5. An intraocular implant comprising a lens body at least one resilient leg, the leg having an unrestrained condition in which the leg extends generally tangentially from the lens body and spirals radially outwardly to an inwardly turned end portion, a latching shoulder disposed on the leg, and means on the lens body for receiving the latching shoulder to retain the inwardly turned end portion in engagement therewith.

6. An intraocular implant as claimed in claim 5 wherein the means on the lens body comprises a rib on a peripheral portion of the lens body, and a slot extending generally transversely through the rib, the slot being dimensioned and positioned to receive the inwardly turned end portion when the leg is flexed around the peripheral portion and to retain the leg in the flexed condition, substantially all of the leg, when so engaged with the rib, lying inside the outer circumference of the peripheral portion.

7. An intraocular implant as claimed in claim 6 wherein the rib is so positioned on the peripheral portion that the leg bears against the outer surface of the rib when the leg is flexed inwardly to the latched position.

8. An intraocular implant comprising a lens body, at least one flexible retaining leg, the leg in an unrestrained condition thereof extending from a root portion joined to the lens body and terminating in a free end, the free end having a shoulder facing away from the end, and latch means on the lens body for receiving the shoulder in releasable latching engagement, the latch means being so positioned that when the shoulder is retained by the latch means, the remainder of the leg lies around the periphery of the lens body.

9. An intraocular implant as claimed in claim 8 wherein the shoulder is formed by a laterally enlarged portion at the end of the leg, and wherein the latch means comprises an upstanding rib at the lens body periphery, the rib having a transverse slot positioned to receive the portion of the leg adjacent to the enlarged portion so that the enlarged portion is held on the inside of the rib in the releasable latching engagement.

10. An intraocular implant as claimed in claim 8 or 9 wherein the leg has a proximal portion which is tapered from the root portion to a narrower medial portion and a distal portion of substantially constant width beyond the medial portion, whereby stress in the leg caused by movement of the distal portion is distributed along the proximal portion.

11. An intraocular implant as claimed in claim 8, 9 or 10 wherein the leg in its unrestrained condition is inclined at a slight angle to a plane through the lens perpendicular to the axis thereof, and the inside surface of the rib adjacent to the slot is disposed at an angle to the plane such that the surface is parallel to the shoulder.

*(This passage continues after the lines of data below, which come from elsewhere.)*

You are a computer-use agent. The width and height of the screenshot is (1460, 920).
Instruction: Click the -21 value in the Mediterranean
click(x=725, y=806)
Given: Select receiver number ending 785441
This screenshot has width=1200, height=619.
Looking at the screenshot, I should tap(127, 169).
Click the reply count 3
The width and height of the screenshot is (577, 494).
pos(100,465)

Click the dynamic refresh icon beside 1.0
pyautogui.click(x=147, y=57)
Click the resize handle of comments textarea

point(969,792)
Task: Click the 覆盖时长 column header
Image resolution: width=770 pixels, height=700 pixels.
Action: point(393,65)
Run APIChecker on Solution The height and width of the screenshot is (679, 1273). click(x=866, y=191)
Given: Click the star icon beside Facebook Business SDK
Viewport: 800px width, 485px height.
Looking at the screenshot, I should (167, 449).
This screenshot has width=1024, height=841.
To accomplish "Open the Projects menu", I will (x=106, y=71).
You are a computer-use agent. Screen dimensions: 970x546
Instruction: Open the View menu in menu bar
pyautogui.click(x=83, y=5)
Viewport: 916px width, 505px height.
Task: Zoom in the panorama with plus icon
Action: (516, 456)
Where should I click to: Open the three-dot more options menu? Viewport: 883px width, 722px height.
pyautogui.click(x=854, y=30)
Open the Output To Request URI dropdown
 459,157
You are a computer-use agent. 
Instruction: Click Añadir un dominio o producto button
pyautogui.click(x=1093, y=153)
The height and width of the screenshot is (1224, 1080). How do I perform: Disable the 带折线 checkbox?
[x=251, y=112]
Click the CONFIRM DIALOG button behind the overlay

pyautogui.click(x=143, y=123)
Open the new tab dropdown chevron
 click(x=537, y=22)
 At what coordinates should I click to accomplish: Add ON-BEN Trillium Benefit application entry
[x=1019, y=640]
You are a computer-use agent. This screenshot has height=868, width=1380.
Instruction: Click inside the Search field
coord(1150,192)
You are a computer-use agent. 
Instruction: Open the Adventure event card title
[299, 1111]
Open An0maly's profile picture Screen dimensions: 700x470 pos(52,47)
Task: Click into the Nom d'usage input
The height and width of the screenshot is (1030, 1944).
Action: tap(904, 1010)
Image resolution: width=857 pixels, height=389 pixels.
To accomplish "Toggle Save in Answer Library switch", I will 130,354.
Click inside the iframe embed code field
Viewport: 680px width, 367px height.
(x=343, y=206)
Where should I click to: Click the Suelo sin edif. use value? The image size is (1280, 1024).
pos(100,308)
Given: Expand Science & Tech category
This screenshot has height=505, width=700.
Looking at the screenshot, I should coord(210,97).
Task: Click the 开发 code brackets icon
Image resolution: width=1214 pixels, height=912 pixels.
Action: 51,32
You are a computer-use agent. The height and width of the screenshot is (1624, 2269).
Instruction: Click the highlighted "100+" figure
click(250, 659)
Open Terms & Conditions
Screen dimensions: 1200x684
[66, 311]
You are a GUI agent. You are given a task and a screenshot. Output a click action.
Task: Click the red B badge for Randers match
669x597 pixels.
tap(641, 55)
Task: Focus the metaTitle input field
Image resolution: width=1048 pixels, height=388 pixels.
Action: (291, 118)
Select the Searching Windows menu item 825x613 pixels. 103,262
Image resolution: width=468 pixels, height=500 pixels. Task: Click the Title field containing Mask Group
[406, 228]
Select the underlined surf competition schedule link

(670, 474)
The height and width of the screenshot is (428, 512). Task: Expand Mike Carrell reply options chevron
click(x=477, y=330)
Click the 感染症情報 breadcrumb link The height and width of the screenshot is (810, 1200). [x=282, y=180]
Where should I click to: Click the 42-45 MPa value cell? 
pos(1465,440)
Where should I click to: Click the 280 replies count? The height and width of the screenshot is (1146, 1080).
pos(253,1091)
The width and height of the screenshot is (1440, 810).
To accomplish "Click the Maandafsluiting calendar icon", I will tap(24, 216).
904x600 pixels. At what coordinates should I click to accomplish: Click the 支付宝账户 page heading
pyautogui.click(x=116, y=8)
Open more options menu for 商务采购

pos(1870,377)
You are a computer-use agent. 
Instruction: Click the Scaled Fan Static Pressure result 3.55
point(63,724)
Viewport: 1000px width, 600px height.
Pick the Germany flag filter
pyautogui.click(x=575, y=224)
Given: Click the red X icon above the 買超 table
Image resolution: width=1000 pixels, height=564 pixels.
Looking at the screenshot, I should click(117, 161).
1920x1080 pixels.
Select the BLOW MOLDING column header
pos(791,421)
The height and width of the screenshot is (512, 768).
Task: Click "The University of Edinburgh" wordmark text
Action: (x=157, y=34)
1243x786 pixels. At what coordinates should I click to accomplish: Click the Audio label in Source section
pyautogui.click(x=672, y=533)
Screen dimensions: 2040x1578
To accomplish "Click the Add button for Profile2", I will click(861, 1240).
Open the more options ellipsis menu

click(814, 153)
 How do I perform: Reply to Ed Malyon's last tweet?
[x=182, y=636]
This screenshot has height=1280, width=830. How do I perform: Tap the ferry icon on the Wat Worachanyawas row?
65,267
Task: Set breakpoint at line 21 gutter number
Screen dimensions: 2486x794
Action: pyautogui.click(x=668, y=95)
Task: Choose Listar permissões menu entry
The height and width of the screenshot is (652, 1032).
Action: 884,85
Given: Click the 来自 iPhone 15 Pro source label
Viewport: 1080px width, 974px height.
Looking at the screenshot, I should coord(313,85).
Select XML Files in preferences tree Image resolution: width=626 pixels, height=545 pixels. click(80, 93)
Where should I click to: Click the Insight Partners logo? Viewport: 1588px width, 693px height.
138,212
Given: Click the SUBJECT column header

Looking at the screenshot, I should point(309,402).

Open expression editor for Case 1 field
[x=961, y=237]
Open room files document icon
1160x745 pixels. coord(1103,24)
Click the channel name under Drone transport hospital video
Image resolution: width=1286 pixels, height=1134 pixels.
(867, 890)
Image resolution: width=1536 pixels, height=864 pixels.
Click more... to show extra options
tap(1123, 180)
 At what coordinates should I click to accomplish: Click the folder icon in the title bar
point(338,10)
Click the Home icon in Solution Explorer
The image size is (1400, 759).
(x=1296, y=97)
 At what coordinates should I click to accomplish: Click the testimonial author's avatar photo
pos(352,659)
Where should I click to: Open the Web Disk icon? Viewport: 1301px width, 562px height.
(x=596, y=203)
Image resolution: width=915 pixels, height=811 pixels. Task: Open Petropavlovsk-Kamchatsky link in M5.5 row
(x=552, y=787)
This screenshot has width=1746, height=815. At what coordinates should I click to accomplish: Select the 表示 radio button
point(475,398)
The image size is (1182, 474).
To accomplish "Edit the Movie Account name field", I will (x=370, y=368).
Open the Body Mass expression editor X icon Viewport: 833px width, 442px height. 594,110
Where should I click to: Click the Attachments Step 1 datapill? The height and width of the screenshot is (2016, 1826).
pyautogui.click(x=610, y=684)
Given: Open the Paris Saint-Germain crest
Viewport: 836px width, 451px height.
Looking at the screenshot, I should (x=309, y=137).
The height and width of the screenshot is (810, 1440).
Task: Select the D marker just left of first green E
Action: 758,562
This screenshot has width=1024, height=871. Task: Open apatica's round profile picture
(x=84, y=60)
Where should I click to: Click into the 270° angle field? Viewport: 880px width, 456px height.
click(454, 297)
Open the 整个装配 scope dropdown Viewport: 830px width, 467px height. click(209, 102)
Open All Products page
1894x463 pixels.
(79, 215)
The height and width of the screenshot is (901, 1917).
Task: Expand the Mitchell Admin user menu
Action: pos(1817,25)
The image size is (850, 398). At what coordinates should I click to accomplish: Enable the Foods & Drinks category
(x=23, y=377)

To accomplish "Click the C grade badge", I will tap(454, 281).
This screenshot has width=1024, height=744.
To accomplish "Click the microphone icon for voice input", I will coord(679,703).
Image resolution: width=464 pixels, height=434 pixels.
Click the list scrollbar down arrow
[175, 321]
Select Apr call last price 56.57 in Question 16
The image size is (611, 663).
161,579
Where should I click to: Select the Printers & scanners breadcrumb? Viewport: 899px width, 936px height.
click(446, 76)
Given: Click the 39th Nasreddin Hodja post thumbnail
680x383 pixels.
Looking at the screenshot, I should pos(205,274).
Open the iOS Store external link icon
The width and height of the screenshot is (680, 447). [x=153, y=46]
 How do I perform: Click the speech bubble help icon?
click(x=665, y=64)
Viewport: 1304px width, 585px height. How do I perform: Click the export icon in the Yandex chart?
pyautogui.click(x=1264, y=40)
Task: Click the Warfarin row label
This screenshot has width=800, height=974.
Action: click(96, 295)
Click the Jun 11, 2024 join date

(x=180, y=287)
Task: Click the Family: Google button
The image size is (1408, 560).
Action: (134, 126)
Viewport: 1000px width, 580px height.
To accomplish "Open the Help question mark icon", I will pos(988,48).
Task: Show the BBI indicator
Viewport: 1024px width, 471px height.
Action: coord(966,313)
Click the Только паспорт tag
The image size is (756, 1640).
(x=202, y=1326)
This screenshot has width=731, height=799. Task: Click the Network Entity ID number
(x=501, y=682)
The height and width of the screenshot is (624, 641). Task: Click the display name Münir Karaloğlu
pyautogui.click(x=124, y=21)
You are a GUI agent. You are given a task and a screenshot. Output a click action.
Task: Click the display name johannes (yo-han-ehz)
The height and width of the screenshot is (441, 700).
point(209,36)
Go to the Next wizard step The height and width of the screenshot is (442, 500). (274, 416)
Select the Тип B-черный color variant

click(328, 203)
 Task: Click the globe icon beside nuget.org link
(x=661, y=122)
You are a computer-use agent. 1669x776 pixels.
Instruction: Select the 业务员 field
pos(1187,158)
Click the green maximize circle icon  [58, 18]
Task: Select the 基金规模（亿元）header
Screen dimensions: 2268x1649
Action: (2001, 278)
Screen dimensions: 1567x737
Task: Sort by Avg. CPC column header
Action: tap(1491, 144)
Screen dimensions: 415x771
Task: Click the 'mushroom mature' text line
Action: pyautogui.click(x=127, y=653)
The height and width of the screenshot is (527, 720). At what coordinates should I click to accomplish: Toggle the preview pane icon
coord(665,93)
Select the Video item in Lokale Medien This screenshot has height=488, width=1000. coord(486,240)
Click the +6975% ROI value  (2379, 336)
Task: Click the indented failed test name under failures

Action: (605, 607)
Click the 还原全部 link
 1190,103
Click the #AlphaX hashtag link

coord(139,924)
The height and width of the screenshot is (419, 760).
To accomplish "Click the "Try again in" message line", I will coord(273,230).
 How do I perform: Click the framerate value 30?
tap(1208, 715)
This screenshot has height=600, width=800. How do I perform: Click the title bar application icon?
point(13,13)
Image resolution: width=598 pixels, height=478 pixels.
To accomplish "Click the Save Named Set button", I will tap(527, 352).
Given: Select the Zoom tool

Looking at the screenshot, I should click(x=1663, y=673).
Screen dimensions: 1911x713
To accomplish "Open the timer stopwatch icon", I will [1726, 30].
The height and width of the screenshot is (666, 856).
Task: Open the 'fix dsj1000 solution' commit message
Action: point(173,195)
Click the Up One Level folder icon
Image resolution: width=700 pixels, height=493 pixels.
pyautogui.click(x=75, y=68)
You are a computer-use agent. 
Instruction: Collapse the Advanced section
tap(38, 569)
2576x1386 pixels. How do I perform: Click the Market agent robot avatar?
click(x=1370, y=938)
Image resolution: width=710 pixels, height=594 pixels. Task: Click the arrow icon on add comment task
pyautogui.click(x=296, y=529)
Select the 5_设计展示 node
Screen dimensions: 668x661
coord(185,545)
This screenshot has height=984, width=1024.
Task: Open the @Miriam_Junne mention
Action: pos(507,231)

12. An intraocular implant as claimed in claim 8, 9, 10 or 11 in which the rib is so positioned that when the leg is flexed inwardly for engagement with the rib, the leg bears against the outside surface of the rib to control the curvature thereof.

13. An intraocular implant as claimed in any one of claims 8-12 wherein the latch means is so positioned circumferentially of the lens body that substantially all of the leg when retained by the latch means lies inside a circle centred on the centre of the lens and having a diameter no greater than the diameter of the lens body.

14. An intraocular implant as claimed in any preceding claim wherein the leg is integral with the lens body.

15. An intraocular implant as claimed in any preceding claim having three of the retaining legs substantially equally spaced around the periphery of the lens body.

16. An intraocular implant substantially as herein described with reference to Figures 1-6 or Figures 7 or 8 of the accompanying drawings.